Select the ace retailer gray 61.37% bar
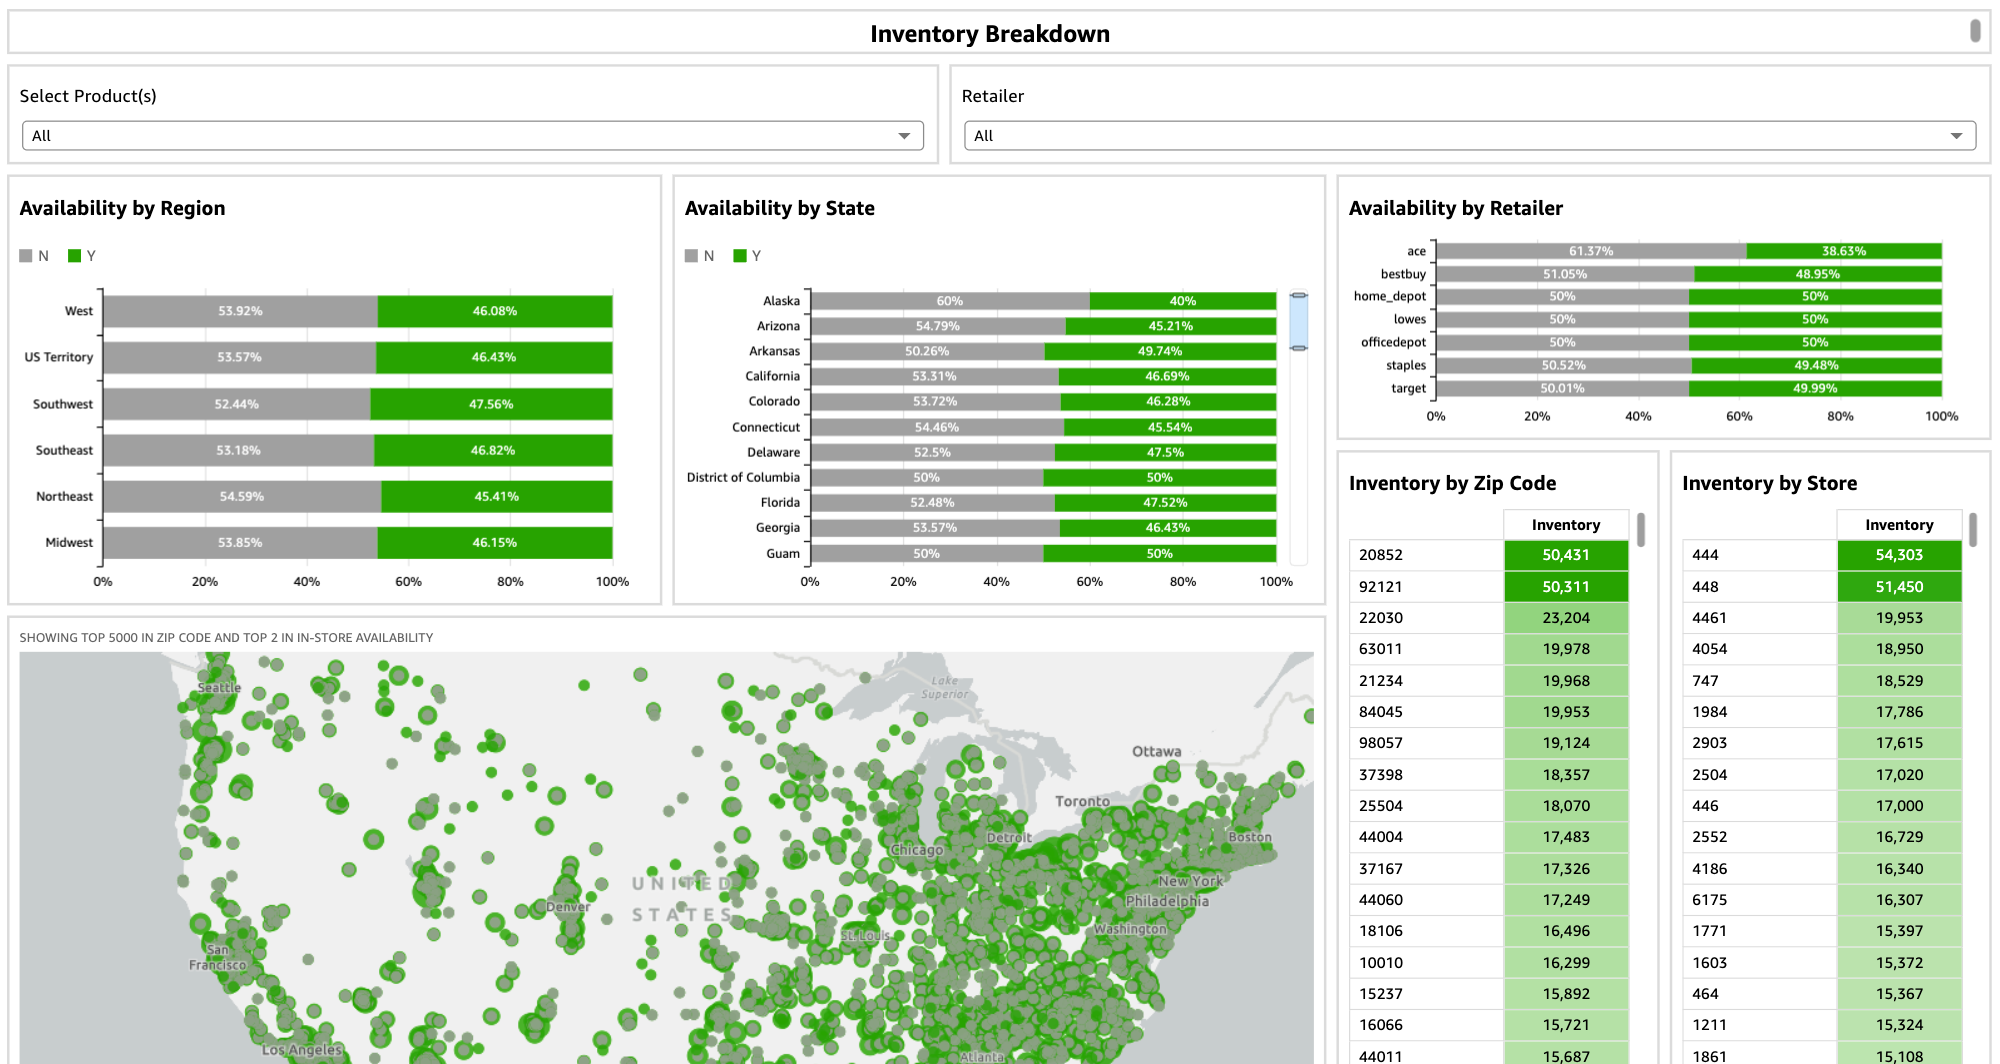2000x1064 pixels. click(1590, 251)
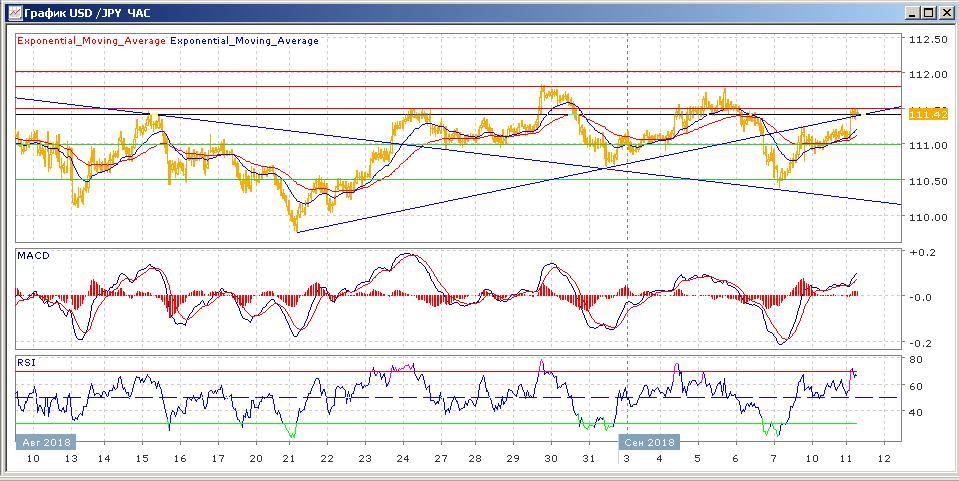Image resolution: width=959 pixels, height=481 pixels.
Task: Click date 7 on the time axis
Action: (772, 458)
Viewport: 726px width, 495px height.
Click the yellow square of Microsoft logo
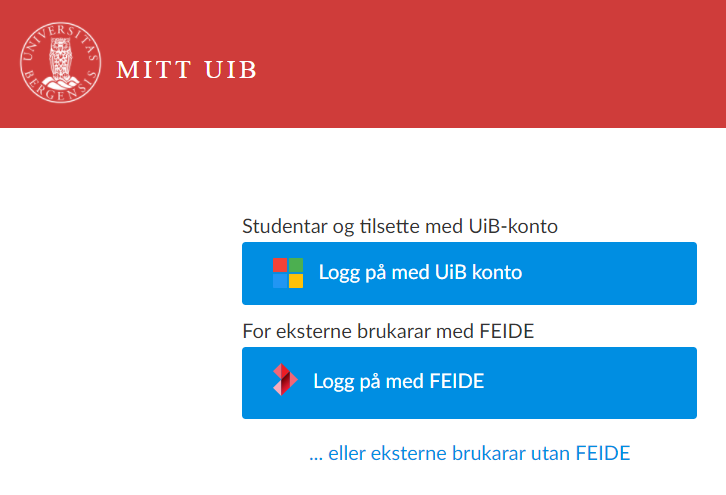(x=296, y=280)
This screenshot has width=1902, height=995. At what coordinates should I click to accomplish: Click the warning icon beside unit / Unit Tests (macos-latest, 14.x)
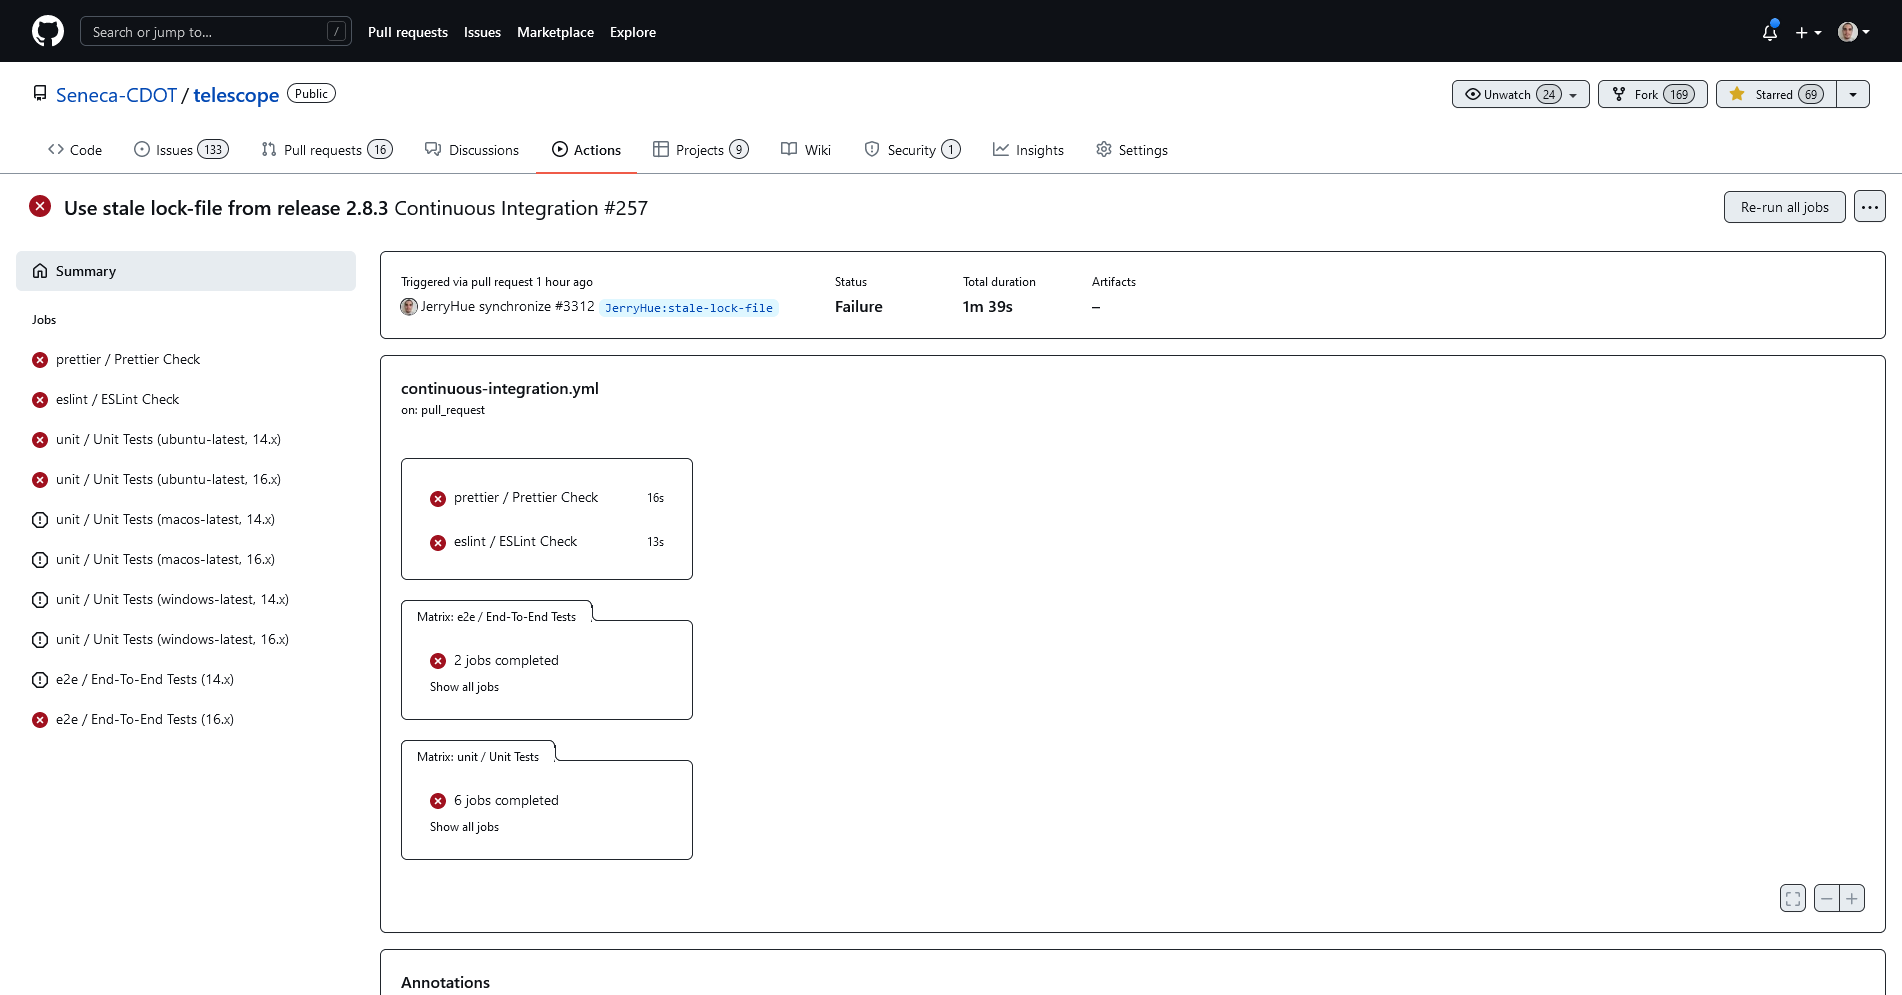(x=40, y=519)
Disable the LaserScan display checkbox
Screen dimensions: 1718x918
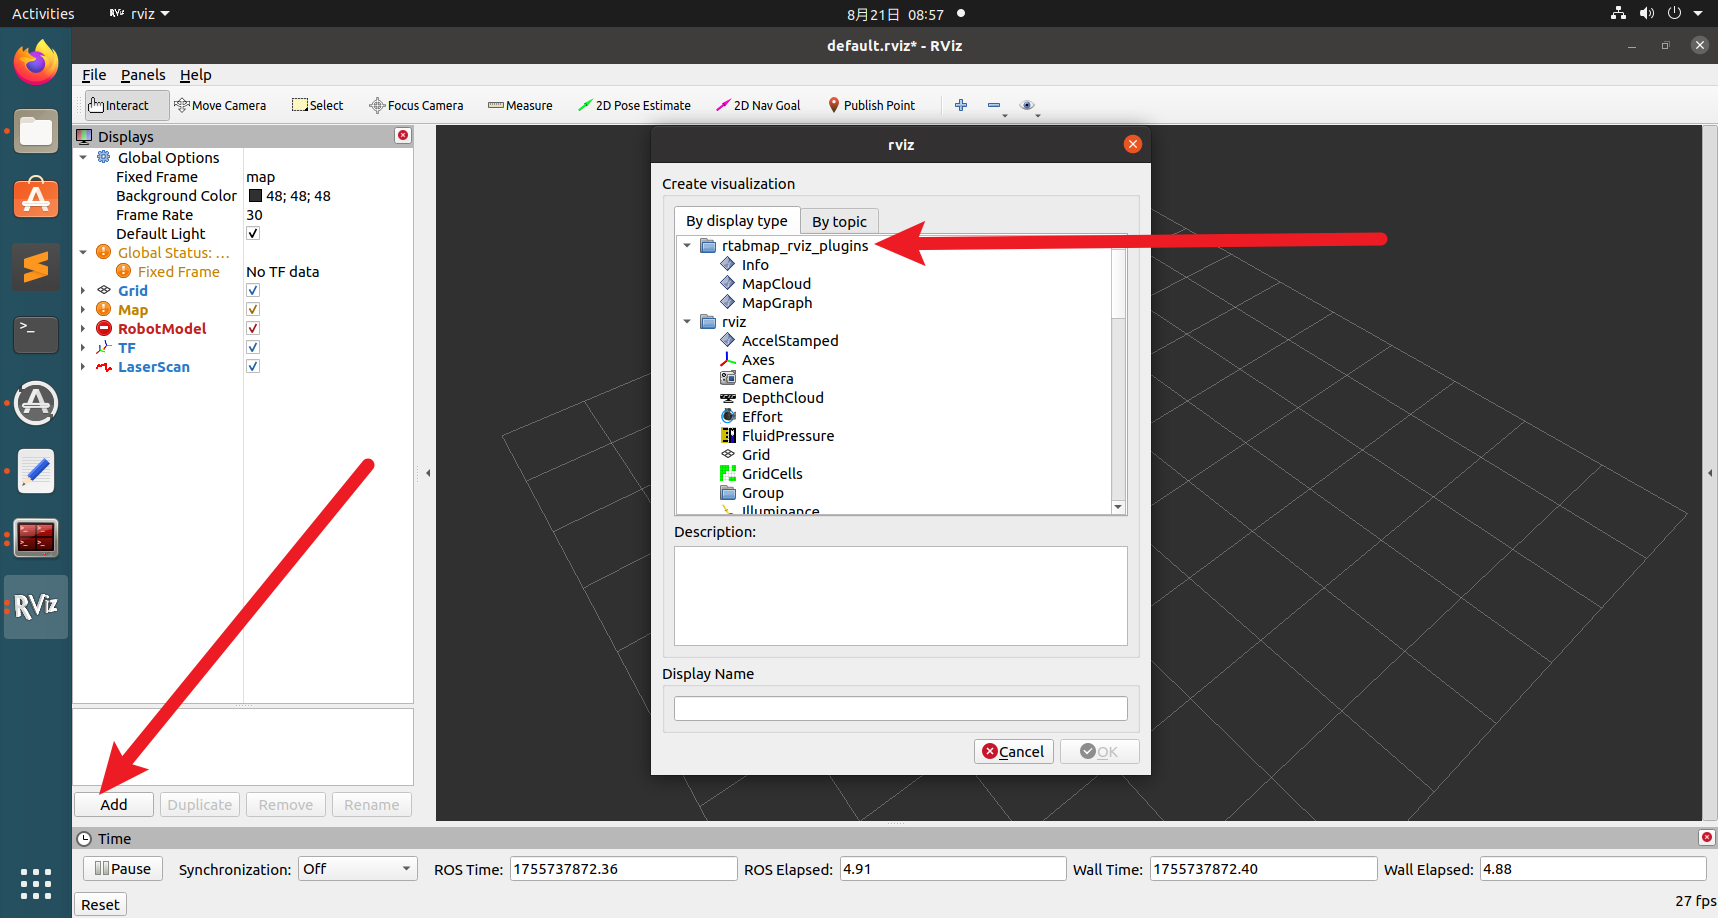253,367
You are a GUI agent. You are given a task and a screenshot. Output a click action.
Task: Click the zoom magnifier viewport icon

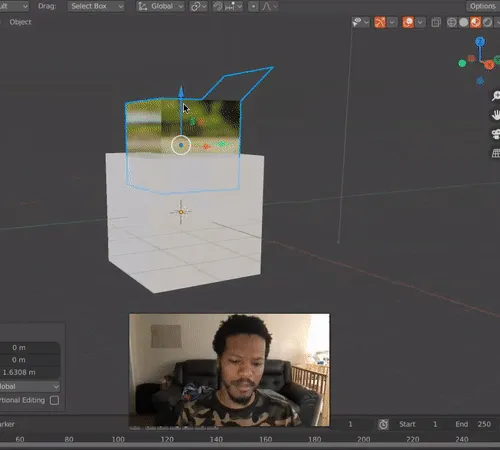click(496, 96)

-=-=-=-=-

-- Task --
Rewrite the lines above, replacing "warning icon" with "alert icon" and leaving everything else as it is. Omit the pictures.

-- Exercise response --
Select the ace retailer gray 61.37% bar
2000x1064 pixels. click(1590, 251)
Image resolution: width=959 pixels, height=481 pixels.
Task: Click date 7 on the time axis
Action: (772, 458)
Viewport: 726px width, 495px height.
Click the yellow square of Microsoft logo
(x=296, y=280)
This screenshot has width=1902, height=995. At what coordinates should I click to accomplish: Click the alert icon beside unit / Unit Tests (macos-latest, 14.x)
(x=40, y=519)
Disable the LaserScan display checkbox
Screen dimensions: 1718x918
253,367
You are a GUI agent. You are given a task and a screenshot. Output a click action.
Task: Click the zoom magnifier viewport icon

click(496, 96)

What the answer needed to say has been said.